* INPUT:

=-=-=-=-=

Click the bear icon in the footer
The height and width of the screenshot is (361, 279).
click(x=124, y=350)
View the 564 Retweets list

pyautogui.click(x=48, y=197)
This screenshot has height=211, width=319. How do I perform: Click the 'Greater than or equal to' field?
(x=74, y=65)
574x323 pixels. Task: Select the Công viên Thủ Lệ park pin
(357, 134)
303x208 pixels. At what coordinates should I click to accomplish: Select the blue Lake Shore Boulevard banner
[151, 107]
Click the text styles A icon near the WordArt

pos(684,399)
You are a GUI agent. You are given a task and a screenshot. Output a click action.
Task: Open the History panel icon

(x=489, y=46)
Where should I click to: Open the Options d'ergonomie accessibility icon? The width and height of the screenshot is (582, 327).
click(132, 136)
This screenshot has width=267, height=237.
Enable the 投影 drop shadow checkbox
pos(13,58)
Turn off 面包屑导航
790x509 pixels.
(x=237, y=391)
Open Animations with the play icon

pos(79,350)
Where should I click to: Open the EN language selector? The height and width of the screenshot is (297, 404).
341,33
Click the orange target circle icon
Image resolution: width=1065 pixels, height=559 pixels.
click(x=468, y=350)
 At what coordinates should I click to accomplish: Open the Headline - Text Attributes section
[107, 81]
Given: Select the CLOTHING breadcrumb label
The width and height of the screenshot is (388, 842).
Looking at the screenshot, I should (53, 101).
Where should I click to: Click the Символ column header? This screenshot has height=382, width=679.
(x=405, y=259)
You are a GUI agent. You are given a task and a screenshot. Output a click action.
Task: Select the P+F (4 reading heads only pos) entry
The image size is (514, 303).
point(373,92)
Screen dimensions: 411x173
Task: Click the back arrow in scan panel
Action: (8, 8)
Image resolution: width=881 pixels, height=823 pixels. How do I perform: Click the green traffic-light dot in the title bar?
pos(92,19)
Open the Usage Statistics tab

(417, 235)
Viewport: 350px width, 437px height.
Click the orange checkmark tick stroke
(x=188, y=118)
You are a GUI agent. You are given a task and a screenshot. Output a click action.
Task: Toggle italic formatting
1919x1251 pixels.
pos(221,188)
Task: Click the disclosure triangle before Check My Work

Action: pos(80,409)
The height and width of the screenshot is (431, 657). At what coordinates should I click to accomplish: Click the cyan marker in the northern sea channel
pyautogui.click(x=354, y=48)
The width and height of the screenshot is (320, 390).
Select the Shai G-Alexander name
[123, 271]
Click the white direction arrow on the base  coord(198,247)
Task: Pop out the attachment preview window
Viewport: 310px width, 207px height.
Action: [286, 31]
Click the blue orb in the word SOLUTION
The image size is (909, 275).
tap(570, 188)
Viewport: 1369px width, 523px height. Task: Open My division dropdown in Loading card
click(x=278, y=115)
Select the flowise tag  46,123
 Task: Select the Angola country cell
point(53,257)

=-=-=-=-=

* WHAT IS NEEDED: Return every line of the records above that contains the string "pixels".

* FINISHED TASK:
574x323 pixels. Task: Select the Công viên Thủ Lệ park pin
303x208 pixels. At what coordinates should I click to accomplish: Select the blue Lake Shore Boulevard banner
790x509 pixels.
Image resolution: width=1065 pixels, height=559 pixels.
Image resolution: width=881 pixels, height=823 pixels. How do I perform: Click the green traffic-light dot in the title bar?
1919x1251 pixels.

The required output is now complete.